------ Texte à lire

Prévoir n’est pas de mon ressort », explique la jeune femme, qui travaille pour Ouranos depuis 2016, d’abord comme agente de recherche et désormais en tant que coordonnatrice du programme Soutien à INFO-Crue.
« C’est la responsabilité gouvernementale et municipale de faire une vigie de l’état des cours d’eau, de manière à prévenir les crues, et de mettre en place les mesures adéquates de sécurité civile, énonce-t-elle. De notre côté, on collabore avec les instances gouvernementales pour développer et mobiliser les connaissances scientifiques dans le but d’éclairer la prise de décisions, notamment dans un contexte où le climat évolue. »
À titre d’exemple, elle mentionne la collaboration avec le milieu de la recherche pour élaborer de nouveaux outils d’acquisition de données ou pour mieux comprendre les besoins des différents acteurs en matière d’information.
Alexandrine Bisaillon croit que les inondations de 2017 et de 2019 ont marqué l’imaginaire collectif et apporté une certaine conscientisation de la part des gouvernements et de la population. Les changements climatiques sont bel et bien là et ont des répercussions directes sur le Québec.
« On le voit avec le Plan pour une économie verte présenté récemment par le gouvernement, note-t-elle. Les montants sont importants, et une part substantielle est consacrée à l’adaptation et à la résilience. Les inondations ont mis en lumière la vulnérabilité du Québec. »
Saisir les occasions
Cette prise de conscience ne peut que réjouir Mme Bisaillon, qui se passionne pour toutes ces questions depuis son adolescence. Elle raconte qu’à l’âge de 15 ans elle avait un projet personnel à mener au secondaire.
À l’époque, le Sedna IV, avec Jean Lemire et son équipage à bord, quittait Gaspé pour l’Antarctique afin de mesurer les conséquences des changements climatiques sur la calotte glaciaire. « J’ai choisi de consacrer mon projet à cette mission, se souvient-elle. J’ai suivi toute l’expédition dans les journaux. »
Au cégep, son intérêt pour l’environnement se confirme, mais elle se rend compte qu’elle a également un goût pour les questions historiques, sociales ou encore géographiques.
« C’est pour cette raison que je suis allée en urbanisme, explique-t-elle. En aménagement du territoire, il y a toutes sortes de composantes : environnementales, bien sûr, mais aussi sociales, historiques et de design. »

------------
------ Données extraites

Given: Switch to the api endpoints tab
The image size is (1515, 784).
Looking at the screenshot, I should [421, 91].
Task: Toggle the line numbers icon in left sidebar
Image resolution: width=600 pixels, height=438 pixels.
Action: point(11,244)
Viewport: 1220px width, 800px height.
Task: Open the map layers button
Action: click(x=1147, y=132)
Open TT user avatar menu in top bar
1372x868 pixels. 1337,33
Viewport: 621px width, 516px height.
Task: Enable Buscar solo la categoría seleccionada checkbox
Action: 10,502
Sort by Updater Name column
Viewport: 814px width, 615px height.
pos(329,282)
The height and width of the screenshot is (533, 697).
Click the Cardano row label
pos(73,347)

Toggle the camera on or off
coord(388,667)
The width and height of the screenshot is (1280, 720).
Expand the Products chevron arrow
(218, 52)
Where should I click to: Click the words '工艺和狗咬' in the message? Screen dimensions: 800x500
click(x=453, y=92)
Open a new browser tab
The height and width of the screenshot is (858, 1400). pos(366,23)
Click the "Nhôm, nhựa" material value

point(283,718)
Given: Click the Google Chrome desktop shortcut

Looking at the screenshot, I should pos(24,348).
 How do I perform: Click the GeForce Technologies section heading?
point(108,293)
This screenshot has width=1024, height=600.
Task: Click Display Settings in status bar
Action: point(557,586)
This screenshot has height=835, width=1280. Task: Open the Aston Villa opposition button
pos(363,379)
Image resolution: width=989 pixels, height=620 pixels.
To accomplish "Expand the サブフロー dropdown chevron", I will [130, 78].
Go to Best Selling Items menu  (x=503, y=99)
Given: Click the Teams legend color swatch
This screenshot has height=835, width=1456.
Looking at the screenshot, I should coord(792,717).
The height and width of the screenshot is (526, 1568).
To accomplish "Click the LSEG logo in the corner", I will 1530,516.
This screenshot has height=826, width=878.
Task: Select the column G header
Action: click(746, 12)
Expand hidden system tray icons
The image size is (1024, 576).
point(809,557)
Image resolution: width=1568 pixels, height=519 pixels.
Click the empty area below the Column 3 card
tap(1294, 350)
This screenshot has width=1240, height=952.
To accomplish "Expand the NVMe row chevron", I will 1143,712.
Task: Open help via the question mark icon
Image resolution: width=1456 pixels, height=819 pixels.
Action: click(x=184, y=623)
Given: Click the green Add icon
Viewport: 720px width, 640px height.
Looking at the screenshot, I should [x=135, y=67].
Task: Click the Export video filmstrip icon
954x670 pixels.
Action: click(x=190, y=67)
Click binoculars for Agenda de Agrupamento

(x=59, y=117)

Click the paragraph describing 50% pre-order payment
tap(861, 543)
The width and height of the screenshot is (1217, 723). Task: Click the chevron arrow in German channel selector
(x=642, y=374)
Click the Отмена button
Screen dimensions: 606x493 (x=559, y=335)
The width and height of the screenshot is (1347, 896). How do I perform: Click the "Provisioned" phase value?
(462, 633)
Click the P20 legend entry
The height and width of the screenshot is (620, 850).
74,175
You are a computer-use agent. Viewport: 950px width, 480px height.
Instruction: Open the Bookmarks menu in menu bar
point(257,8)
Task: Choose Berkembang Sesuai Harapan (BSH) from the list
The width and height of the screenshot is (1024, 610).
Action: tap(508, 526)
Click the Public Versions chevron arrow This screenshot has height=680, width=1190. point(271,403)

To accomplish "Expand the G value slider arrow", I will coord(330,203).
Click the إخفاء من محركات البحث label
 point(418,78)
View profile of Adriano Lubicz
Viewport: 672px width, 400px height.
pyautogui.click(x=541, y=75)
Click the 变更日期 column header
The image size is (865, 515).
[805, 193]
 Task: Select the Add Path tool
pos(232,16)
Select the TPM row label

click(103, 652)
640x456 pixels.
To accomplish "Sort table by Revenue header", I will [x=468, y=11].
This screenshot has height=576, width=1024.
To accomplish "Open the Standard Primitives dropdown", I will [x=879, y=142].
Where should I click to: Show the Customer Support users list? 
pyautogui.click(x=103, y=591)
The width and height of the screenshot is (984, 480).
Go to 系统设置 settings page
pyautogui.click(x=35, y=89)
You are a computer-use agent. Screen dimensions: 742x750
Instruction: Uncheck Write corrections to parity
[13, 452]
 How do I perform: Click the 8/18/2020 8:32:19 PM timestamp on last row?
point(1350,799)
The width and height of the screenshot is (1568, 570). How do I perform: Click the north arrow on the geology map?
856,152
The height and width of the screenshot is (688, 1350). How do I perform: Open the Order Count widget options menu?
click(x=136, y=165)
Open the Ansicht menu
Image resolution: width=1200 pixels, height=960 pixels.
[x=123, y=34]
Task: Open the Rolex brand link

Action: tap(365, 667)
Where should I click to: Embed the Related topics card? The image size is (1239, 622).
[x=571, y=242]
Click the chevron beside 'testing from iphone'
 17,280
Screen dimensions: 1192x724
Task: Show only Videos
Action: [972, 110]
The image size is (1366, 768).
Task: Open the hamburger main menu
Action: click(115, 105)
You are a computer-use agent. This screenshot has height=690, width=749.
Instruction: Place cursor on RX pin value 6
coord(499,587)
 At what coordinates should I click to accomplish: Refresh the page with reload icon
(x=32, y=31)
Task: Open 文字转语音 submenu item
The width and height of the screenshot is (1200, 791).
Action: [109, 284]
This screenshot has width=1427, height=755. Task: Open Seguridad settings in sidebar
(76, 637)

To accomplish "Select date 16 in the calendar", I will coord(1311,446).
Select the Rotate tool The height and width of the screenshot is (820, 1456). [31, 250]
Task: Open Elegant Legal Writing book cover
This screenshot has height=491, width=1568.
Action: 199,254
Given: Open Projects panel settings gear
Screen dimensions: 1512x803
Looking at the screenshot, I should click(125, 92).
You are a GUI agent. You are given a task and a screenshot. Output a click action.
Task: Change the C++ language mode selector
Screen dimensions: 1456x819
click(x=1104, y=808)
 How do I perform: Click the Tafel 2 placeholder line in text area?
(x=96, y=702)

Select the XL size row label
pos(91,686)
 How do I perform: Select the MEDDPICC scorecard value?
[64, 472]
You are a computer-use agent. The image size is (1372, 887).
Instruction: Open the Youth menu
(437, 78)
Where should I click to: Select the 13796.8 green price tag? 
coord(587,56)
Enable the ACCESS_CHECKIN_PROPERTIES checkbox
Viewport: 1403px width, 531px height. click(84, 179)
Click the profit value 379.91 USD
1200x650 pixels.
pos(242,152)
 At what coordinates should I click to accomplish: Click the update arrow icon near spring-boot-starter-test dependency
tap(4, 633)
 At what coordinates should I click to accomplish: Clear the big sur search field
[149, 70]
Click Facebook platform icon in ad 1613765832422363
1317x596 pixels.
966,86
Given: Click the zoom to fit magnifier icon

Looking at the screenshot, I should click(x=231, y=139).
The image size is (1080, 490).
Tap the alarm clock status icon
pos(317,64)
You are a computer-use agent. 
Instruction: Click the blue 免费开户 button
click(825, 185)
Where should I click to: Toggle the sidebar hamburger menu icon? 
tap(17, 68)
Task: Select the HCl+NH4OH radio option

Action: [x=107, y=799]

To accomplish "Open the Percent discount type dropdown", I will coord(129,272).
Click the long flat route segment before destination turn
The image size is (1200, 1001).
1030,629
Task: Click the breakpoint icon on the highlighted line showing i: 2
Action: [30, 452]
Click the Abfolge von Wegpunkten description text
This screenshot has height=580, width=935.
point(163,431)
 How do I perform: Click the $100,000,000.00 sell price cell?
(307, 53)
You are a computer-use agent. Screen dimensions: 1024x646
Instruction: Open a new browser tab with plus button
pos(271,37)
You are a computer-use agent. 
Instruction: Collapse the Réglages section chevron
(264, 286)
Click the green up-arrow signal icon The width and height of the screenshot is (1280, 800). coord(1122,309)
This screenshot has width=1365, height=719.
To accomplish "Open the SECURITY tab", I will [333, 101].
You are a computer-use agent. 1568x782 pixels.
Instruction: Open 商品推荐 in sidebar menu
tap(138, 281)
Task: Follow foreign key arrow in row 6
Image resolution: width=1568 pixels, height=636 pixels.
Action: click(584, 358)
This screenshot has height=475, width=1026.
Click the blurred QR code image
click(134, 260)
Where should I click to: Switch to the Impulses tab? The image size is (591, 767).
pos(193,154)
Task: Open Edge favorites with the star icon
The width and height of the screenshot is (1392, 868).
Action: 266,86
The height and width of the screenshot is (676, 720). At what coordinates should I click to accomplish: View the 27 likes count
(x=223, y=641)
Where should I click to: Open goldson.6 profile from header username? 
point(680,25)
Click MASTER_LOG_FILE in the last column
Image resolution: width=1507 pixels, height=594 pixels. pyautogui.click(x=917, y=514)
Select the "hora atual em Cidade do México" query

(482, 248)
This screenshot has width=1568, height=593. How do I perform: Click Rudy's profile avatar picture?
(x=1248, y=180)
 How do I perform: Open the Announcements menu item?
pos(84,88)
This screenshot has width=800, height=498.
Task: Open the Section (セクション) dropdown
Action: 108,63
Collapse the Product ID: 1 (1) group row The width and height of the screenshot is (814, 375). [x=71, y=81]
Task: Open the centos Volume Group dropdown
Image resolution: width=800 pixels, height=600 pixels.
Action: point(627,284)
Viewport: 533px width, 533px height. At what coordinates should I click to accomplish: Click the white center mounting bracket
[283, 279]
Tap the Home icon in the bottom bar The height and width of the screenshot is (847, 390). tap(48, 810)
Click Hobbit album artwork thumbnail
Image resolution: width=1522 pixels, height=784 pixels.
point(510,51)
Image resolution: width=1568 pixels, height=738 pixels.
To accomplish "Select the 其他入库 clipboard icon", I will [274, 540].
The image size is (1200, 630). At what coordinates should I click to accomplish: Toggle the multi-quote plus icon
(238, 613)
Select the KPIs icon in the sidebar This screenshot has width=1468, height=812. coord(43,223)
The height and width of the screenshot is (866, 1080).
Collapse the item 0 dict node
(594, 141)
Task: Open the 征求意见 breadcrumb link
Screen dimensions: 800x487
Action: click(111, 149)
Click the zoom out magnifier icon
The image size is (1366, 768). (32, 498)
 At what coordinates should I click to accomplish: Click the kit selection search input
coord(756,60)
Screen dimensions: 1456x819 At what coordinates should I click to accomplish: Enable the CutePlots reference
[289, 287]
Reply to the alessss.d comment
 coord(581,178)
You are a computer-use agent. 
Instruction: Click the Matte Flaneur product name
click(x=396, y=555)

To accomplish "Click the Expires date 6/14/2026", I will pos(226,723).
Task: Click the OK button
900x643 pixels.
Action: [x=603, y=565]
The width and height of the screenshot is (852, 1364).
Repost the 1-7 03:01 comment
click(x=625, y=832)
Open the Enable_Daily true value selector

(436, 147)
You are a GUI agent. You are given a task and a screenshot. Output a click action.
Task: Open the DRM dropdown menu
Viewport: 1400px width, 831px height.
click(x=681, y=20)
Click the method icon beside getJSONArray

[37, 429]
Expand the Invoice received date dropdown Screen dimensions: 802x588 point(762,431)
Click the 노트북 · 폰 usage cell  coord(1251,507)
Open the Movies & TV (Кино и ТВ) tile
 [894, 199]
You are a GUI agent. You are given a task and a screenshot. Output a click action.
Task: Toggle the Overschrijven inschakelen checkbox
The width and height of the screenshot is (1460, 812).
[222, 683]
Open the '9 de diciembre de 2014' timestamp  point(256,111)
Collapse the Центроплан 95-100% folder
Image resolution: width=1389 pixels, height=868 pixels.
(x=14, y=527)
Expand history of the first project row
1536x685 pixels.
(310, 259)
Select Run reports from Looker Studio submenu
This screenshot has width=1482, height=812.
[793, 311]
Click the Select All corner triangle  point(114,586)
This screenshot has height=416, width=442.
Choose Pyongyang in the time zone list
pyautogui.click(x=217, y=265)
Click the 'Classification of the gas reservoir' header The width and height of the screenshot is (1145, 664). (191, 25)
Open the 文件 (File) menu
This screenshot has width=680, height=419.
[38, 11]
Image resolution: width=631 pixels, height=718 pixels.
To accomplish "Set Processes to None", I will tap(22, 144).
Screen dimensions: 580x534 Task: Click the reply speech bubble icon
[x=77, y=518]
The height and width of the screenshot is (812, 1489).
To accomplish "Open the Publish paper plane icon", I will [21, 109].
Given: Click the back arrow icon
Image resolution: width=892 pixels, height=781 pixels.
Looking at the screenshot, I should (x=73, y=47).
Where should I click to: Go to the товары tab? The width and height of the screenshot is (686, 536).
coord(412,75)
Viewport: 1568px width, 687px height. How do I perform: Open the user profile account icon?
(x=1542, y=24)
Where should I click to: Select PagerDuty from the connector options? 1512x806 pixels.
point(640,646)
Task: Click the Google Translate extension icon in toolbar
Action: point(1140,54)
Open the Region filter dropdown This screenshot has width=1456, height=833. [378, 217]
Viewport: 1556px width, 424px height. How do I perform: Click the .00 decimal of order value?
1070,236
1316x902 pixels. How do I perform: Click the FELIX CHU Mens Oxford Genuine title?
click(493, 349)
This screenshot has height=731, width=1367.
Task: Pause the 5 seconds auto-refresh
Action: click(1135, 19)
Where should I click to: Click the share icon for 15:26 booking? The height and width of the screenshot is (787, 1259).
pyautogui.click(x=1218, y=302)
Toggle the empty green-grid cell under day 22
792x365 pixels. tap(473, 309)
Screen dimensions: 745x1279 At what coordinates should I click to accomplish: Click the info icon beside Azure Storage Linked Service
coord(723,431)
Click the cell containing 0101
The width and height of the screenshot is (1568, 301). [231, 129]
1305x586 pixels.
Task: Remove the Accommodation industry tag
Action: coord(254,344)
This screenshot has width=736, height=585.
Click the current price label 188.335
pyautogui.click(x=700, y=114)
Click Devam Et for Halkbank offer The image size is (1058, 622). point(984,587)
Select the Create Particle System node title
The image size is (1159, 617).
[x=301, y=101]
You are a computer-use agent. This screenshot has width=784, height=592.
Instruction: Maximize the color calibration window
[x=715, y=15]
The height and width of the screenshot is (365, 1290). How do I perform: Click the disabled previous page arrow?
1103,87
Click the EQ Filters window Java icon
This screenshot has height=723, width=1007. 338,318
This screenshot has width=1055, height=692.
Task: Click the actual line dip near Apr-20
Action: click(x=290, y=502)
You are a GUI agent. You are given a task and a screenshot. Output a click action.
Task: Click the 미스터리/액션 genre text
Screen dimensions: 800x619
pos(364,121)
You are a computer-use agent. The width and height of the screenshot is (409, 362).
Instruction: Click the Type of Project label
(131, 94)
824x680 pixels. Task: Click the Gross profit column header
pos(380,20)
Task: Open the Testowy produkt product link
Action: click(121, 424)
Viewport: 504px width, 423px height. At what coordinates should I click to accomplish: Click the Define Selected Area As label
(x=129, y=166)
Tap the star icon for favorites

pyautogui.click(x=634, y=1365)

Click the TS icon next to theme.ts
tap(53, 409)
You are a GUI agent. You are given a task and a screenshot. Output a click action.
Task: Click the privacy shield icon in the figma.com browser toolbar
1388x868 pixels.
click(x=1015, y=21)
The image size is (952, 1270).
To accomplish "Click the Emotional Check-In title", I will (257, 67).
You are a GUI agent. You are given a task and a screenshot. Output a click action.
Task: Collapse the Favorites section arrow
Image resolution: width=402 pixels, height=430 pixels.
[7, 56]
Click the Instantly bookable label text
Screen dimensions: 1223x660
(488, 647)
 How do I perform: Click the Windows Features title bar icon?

------------

● **Consigne à suivre**
Transcrivez mot pour mot le passage du texte sur Alexandrine Bisaillon qui commence à « Alexandrine Bisaillon croit » et se termine à « sur le Québec. ».

● **Réponse rédigée**
Alexandrine Bisaillon croit que les inondations de 2017 et de 2019 ont marqué l’imaginaire collectif et apporté une certaine conscientisation de la part des gouvernements et de la population. Les changements climatiques sont bel et bien là et ont des répercussions directes sur le Québec.